Miles Sanders, the junior running back who was strong inside the tackles again in a game where he ran for 72 yards on 15 carries, touched the ball only once — on a swing pass, when Indiana dropped him for no gain.

“At the end of the day, it’s about getting first downs,” said Franklin, whose team got one first down with that dedication to the pass. “A few weeks before (against Ohio State) in the four-minute offense, we ran the ball multiple times and didn’t get a first down. We wanted to take a little bit of time off the clock, so we wanted to be aggressive right there.

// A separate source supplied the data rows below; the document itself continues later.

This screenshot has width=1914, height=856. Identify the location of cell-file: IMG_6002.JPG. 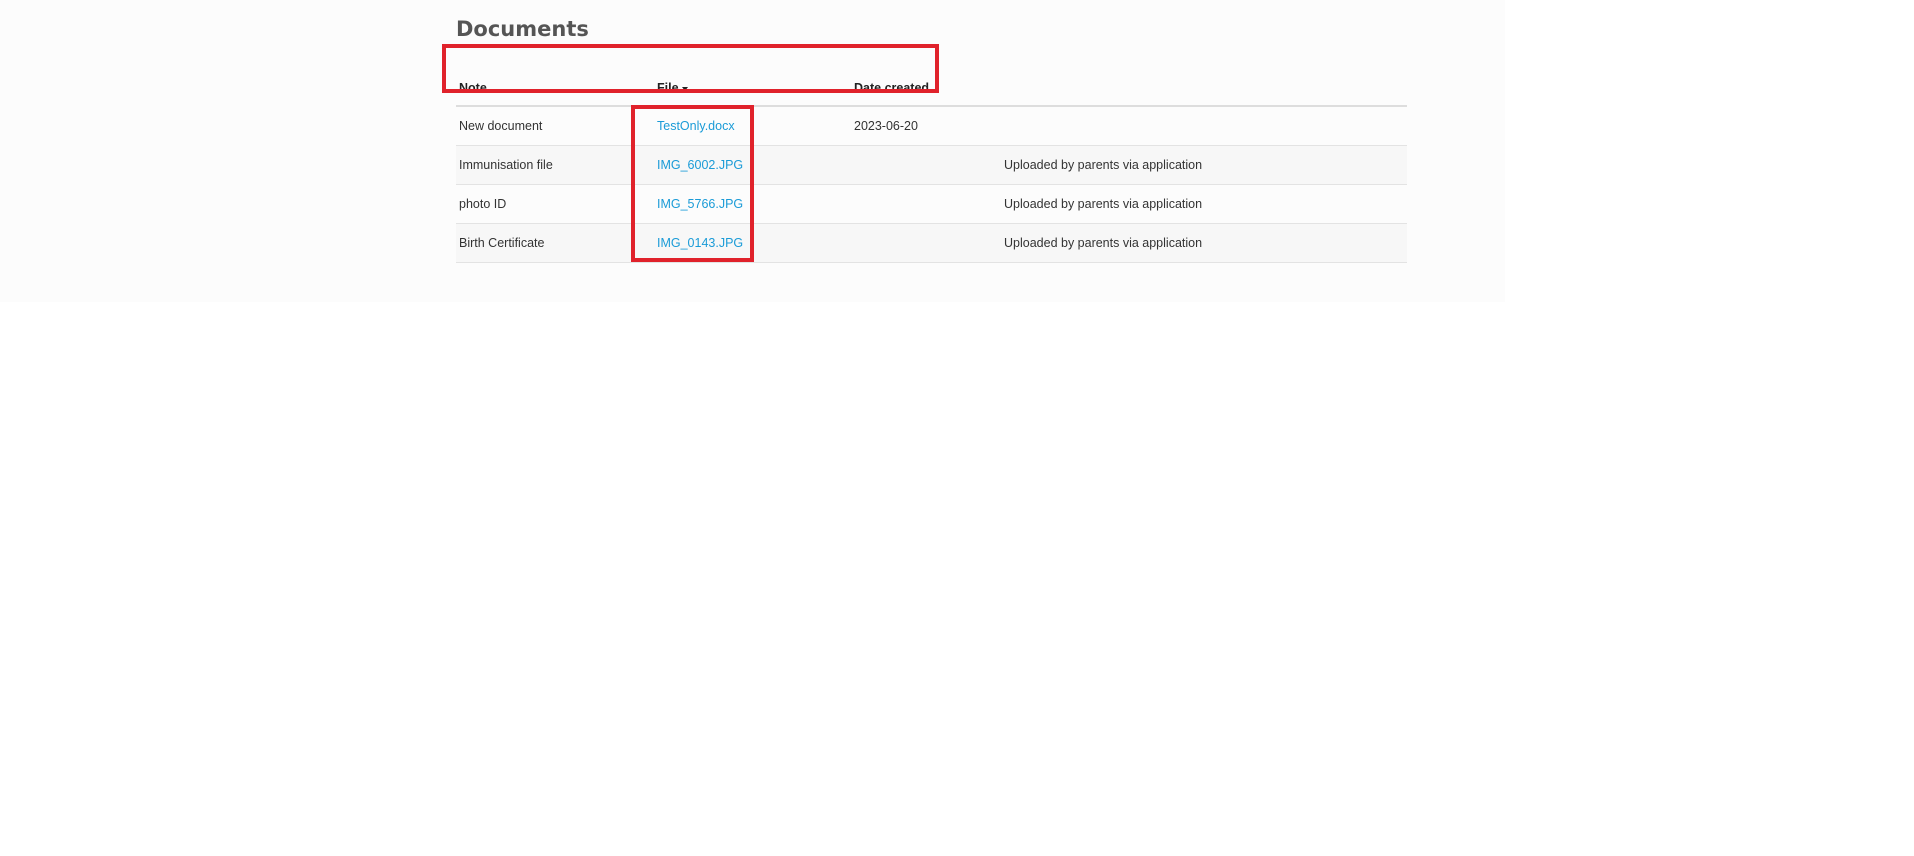
(752, 165).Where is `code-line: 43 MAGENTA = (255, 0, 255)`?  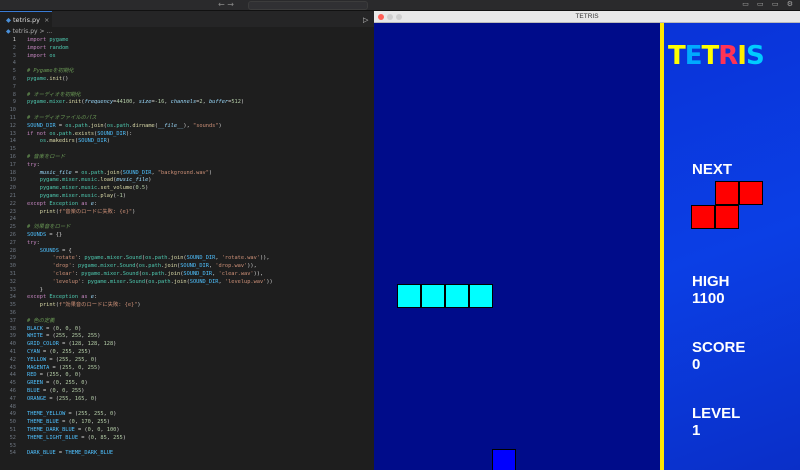
code-line: 43 MAGENTA = (255, 0, 255) is located at coordinates (187, 369).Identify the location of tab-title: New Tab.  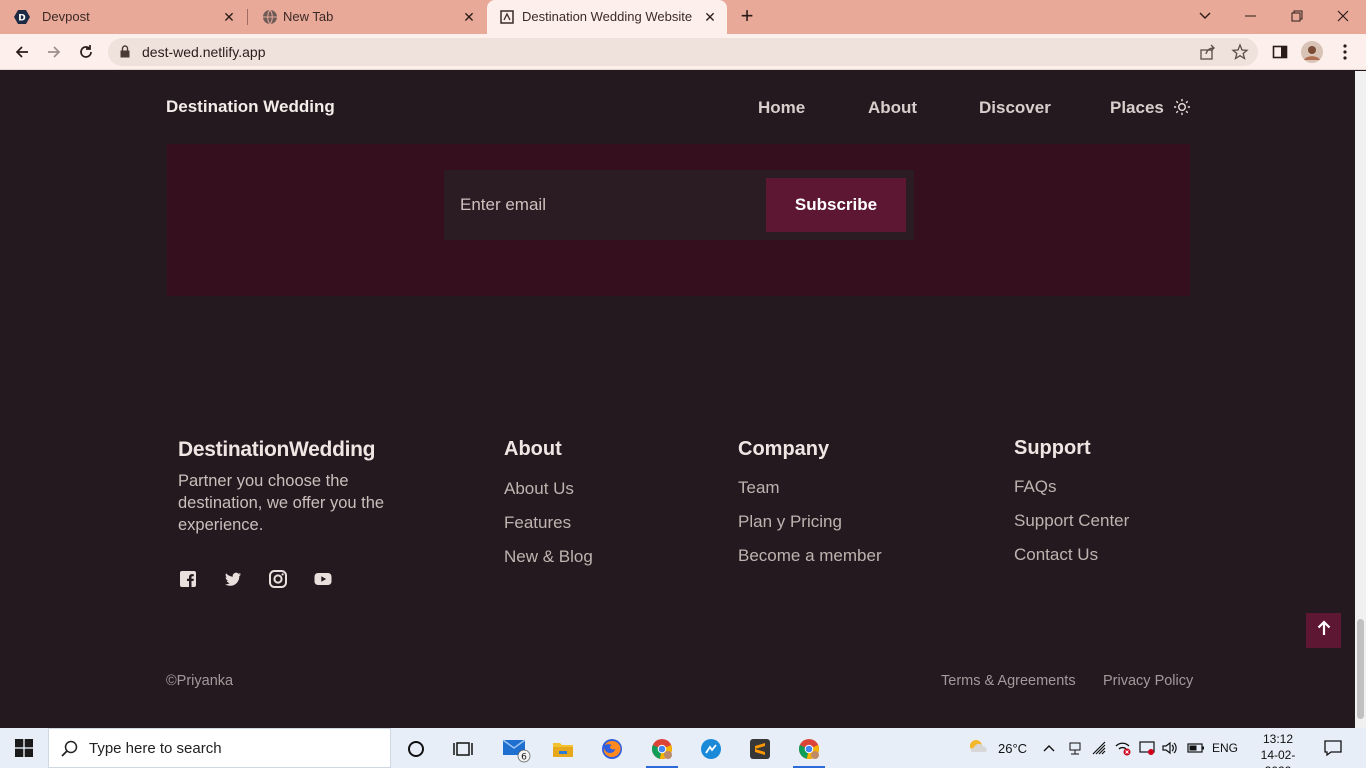
(308, 16).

“Obviously, this situation didn’t work, either.”


Penn State defensive tackle Robert Windsor (54) closes in on Indiana quarterback Michael Penix Jr. (9) in the backfield during the first half of an NCAA college football game Saturday, Oct. 20, 2018, in Bloomington, Ind. (AP Photo/Doug McSchooler)

Offense fails down stretch: In the final 8:18 of the game, Penn State gained one first down — again, when a play offensive coordinator Ricky Rahne called broke down — and wound up taking just 2:19 off the clock. The 19 seconds came off the clock on the subsequent Nittany Lions drive, when they threw three consecutive incomplete passes.

Bottom line is, the defense has been criticized all season, and rightfully so in some cases. Think about this, though: Indiana ran 100 plays Saturday and 26 of them came in the final 6:18. That group actually held up really well, all things considered. A winded defensive end Yetur Gross-Matos, who had two sacks in the game, said he was exhausted by the game’s final snaps.

This team’s strength was its offense. They were going to make mistakes on special teams and on defense, because they were so young there. While Penn State should expect those mistakes to be dissipating a bit more than they are as the season goes on, the reality is the much more experienced offense was supposed to be the equalizer.

For three straight games now, it hasn’t been.

A lot left to play for: Penn State has plenty to play for the rest of the way. If it wins out, a New Year’s Six bowl is not out of the question. There is momentum to be gained for next season, and there are lessons to be taught. But until Penn State can figure out how to do what Penn State has always done — get the lead, then figure out a way to close out the game — it’s difficult to see the Nittany Lions beating Iowa or Michigan or Wisconsin.

None of whom, quite frankly, will be as charitable as Indiana.